INPUT Start Marker
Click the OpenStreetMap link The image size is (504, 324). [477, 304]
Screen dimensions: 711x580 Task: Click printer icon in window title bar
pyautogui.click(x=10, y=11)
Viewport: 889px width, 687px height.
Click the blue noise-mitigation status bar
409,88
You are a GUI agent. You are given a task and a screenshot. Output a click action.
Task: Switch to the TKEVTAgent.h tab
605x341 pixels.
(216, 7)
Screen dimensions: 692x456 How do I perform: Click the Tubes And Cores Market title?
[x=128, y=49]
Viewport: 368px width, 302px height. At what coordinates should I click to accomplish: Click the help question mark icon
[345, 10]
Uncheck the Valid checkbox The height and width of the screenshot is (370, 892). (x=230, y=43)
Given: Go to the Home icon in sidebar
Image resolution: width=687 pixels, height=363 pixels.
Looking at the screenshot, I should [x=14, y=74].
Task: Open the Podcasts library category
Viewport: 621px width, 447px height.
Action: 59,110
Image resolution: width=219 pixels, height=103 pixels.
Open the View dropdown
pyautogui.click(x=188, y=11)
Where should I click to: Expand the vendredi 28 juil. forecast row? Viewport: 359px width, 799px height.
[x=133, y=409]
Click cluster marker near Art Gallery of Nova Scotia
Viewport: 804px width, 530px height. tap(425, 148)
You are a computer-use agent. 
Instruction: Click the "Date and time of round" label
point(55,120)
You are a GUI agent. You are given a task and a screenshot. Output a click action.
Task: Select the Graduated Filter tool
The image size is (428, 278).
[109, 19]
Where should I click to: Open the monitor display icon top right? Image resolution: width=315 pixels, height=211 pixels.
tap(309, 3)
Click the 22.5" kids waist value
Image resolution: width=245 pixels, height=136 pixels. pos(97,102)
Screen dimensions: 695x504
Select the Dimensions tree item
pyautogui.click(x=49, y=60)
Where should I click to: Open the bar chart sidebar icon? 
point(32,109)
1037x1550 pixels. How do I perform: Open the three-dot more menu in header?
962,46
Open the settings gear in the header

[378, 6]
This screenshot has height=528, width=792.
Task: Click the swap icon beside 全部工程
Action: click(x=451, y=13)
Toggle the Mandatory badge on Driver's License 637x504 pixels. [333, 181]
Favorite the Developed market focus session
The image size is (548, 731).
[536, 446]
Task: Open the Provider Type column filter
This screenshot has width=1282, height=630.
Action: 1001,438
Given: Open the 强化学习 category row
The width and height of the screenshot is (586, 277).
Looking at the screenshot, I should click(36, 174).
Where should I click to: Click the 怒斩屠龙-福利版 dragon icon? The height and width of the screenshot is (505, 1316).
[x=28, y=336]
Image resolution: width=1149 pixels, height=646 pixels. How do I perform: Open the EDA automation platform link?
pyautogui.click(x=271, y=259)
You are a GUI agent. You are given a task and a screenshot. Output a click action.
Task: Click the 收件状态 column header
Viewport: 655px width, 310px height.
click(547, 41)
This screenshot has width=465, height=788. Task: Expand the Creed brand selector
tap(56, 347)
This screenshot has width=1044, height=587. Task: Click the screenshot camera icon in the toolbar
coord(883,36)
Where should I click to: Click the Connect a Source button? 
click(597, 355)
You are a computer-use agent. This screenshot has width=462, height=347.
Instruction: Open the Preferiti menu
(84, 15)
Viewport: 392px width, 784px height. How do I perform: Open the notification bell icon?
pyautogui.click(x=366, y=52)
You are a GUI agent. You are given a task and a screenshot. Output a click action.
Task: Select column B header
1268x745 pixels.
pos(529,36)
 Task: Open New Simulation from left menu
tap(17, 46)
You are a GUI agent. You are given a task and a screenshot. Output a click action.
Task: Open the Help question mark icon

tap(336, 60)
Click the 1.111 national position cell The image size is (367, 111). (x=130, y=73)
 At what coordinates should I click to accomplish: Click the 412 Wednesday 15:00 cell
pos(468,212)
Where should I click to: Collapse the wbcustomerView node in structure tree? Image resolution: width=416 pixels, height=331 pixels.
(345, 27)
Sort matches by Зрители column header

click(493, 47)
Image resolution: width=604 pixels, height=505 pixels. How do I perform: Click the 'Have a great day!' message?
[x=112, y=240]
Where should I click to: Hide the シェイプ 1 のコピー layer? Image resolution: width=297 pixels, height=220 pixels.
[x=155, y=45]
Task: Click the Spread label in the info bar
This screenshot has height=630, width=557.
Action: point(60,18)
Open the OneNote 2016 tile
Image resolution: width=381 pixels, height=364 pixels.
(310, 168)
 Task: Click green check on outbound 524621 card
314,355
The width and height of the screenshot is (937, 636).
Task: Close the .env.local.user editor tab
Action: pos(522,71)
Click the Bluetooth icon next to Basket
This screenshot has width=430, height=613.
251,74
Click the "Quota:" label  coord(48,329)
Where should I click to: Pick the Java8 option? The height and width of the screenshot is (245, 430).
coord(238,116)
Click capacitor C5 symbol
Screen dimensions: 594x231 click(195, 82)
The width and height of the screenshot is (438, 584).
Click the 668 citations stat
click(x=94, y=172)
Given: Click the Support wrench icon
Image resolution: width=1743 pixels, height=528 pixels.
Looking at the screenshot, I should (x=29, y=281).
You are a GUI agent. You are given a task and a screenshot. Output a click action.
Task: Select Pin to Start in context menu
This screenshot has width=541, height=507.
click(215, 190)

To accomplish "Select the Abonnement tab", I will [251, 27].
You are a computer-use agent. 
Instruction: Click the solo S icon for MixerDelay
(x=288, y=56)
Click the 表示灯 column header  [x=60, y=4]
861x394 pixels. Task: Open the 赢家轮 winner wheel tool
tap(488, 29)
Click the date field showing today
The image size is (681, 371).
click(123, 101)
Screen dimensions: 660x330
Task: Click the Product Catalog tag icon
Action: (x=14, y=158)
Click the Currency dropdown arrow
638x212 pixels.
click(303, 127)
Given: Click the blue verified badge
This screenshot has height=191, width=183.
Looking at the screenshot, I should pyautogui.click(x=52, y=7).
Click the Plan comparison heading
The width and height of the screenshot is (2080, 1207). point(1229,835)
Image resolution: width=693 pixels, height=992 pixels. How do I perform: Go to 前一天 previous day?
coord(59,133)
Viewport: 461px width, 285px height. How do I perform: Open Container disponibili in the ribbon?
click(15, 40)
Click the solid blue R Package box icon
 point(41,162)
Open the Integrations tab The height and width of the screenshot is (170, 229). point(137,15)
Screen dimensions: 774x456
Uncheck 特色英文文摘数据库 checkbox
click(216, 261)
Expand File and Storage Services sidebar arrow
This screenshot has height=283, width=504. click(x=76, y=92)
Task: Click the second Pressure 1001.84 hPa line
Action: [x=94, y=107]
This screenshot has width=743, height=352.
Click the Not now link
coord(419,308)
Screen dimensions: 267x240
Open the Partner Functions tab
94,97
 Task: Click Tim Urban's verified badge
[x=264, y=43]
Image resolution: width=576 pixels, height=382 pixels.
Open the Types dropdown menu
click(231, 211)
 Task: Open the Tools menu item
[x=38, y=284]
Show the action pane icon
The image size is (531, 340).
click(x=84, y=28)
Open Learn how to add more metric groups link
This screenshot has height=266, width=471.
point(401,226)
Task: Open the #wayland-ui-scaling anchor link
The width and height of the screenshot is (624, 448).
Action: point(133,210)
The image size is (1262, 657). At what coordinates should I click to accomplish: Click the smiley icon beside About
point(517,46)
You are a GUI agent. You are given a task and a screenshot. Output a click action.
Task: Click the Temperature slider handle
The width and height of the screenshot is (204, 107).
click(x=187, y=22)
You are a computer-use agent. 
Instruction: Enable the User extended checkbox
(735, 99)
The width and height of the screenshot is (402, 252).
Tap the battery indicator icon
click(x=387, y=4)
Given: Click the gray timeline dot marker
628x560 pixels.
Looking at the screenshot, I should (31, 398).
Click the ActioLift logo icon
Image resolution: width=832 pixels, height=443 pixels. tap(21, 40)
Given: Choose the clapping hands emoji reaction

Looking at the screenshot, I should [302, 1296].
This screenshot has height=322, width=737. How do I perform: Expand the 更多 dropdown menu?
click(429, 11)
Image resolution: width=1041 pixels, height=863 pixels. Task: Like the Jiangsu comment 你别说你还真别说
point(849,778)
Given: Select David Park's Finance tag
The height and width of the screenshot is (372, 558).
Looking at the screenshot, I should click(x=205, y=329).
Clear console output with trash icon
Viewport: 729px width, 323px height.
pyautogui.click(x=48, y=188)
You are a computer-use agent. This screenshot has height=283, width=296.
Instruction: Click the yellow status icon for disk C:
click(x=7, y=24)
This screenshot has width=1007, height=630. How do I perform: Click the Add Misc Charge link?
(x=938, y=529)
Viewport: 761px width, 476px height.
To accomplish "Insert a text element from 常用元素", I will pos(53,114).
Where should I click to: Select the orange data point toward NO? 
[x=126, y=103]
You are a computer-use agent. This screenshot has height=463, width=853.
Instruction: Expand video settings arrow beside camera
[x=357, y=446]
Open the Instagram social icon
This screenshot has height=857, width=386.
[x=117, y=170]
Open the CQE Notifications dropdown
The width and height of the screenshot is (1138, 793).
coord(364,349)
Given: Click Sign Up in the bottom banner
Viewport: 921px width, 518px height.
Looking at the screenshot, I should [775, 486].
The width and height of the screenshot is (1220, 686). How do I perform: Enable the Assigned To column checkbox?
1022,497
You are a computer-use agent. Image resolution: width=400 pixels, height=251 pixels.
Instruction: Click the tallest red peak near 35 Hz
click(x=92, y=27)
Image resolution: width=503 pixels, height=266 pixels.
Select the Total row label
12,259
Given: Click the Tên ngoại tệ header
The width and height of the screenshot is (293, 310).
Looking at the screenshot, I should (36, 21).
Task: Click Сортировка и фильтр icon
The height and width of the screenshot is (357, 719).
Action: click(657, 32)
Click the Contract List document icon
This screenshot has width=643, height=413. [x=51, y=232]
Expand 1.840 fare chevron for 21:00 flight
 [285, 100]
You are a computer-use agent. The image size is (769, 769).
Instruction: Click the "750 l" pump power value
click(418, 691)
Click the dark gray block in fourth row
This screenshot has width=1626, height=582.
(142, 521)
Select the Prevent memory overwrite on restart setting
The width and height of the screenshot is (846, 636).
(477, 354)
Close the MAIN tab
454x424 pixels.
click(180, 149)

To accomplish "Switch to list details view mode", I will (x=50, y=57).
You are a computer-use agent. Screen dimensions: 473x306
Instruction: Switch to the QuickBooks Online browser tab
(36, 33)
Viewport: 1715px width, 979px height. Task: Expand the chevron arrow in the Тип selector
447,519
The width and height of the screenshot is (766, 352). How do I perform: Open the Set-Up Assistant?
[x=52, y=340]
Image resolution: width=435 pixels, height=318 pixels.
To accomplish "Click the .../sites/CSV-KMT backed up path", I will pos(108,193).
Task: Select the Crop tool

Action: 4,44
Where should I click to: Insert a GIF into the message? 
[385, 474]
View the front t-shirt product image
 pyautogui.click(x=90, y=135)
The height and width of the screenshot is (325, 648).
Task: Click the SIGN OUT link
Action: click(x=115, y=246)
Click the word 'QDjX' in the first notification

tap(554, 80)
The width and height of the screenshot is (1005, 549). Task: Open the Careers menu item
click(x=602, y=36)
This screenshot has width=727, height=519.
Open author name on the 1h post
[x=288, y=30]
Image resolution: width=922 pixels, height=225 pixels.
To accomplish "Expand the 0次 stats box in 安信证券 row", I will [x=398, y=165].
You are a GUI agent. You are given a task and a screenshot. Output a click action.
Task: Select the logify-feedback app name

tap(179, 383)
INPUT End Marker
## GOAL OF THE EXERCISE
Look above for the line that contains "Task: Click Сортировка и фильтр icon". That line and every line after it through the end of the data must be written out exactly, with nothing else.

## EXERCISE RESPONSE
Task: Click Сортировка и фильтр icon
The height and width of the screenshot is (357, 719).
Action: click(657, 32)
Click the Contract List document icon
This screenshot has width=643, height=413. [x=51, y=232]
Expand 1.840 fare chevron for 21:00 flight
 [285, 100]
You are a computer-use agent. The image size is (769, 769).
Instruction: Click the "750 l" pump power value
click(418, 691)
Click the dark gray block in fourth row
This screenshot has width=1626, height=582.
(142, 521)
Select the Prevent memory overwrite on restart setting
The width and height of the screenshot is (846, 636).
(477, 354)
Close the MAIN tab
454x424 pixels.
click(180, 149)

To accomplish "Switch to list details view mode", I will (x=50, y=57).
You are a computer-use agent. Screen dimensions: 473x306
Instruction: Switch to the QuickBooks Online browser tab
(36, 33)
Viewport: 1715px width, 979px height. Task: Expand the chevron arrow in the Тип selector
447,519
The width and height of the screenshot is (766, 352). How do I perform: Open the Set-Up Assistant?
[x=52, y=340]
Image resolution: width=435 pixels, height=318 pixels.
To accomplish "Click the .../sites/CSV-KMT backed up path", I will pos(108,193).
Task: Select the Crop tool

Action: 4,44
Where should I click to: Insert a GIF into the message? 
[385, 474]
View the front t-shirt product image
 pyautogui.click(x=90, y=135)
The height and width of the screenshot is (325, 648).
Task: Click the SIGN OUT link
Action: click(x=115, y=246)
Click the word 'QDjX' in the first notification

tap(554, 80)
The width and height of the screenshot is (1005, 549). Task: Open the Careers menu item
click(x=602, y=36)
This screenshot has width=727, height=519.
Open author name on the 1h post
[x=288, y=30]
Image resolution: width=922 pixels, height=225 pixels.
To accomplish "Expand the 0次 stats box in 安信证券 row", I will [x=398, y=165].
You are a GUI agent. You are given a task and a screenshot. Output a click action.
Task: Select the logify-feedback app name

tap(179, 383)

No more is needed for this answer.